__What you are asked to do__: Pull out every line in the records that contains the word "Explorer", and copy each one.

__Material shown__:
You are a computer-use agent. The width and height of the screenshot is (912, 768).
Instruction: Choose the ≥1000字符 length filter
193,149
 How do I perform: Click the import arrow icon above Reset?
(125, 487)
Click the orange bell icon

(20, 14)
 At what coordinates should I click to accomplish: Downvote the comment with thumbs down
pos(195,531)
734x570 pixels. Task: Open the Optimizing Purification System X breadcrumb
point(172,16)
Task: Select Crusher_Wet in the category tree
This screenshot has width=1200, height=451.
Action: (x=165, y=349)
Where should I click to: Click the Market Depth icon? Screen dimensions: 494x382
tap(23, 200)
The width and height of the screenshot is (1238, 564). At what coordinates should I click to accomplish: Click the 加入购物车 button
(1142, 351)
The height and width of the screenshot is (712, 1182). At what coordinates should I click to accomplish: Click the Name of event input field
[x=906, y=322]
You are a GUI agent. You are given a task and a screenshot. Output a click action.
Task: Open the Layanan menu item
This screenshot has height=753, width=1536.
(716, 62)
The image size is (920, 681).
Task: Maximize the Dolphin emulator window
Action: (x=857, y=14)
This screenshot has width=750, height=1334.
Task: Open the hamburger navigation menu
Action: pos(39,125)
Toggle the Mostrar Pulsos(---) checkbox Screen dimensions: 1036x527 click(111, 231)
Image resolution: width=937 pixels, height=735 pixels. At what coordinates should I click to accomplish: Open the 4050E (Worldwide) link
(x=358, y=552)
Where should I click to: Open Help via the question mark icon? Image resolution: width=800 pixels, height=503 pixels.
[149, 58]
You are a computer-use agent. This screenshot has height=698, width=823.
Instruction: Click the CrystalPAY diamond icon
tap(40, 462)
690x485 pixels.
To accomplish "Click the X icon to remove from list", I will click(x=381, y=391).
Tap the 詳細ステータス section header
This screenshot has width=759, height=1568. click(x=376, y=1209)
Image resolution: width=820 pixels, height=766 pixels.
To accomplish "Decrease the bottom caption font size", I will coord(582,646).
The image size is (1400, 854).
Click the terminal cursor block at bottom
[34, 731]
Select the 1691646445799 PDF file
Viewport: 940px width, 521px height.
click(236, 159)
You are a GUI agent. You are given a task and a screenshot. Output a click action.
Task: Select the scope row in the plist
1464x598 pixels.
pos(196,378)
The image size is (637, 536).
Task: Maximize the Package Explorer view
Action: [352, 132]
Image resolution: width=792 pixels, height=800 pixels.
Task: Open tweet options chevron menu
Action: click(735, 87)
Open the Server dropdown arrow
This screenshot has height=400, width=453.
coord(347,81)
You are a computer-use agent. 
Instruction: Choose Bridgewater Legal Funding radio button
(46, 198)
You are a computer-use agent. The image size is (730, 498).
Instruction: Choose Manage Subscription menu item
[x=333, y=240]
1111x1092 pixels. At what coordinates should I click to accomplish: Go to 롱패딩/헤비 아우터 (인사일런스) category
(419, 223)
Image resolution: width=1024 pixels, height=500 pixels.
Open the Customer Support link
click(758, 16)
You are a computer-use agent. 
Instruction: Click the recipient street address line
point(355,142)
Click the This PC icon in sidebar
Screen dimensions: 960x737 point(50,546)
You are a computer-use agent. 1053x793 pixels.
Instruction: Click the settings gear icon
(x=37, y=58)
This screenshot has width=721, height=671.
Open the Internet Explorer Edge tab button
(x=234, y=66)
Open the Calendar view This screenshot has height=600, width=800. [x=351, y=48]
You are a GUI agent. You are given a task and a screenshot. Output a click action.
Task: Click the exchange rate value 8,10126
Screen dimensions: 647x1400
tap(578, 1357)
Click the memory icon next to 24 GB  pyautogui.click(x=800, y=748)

__Output of the exercise__:
Task: Maximize the Package Explorer view
Open the Internet Explorer Edge tab button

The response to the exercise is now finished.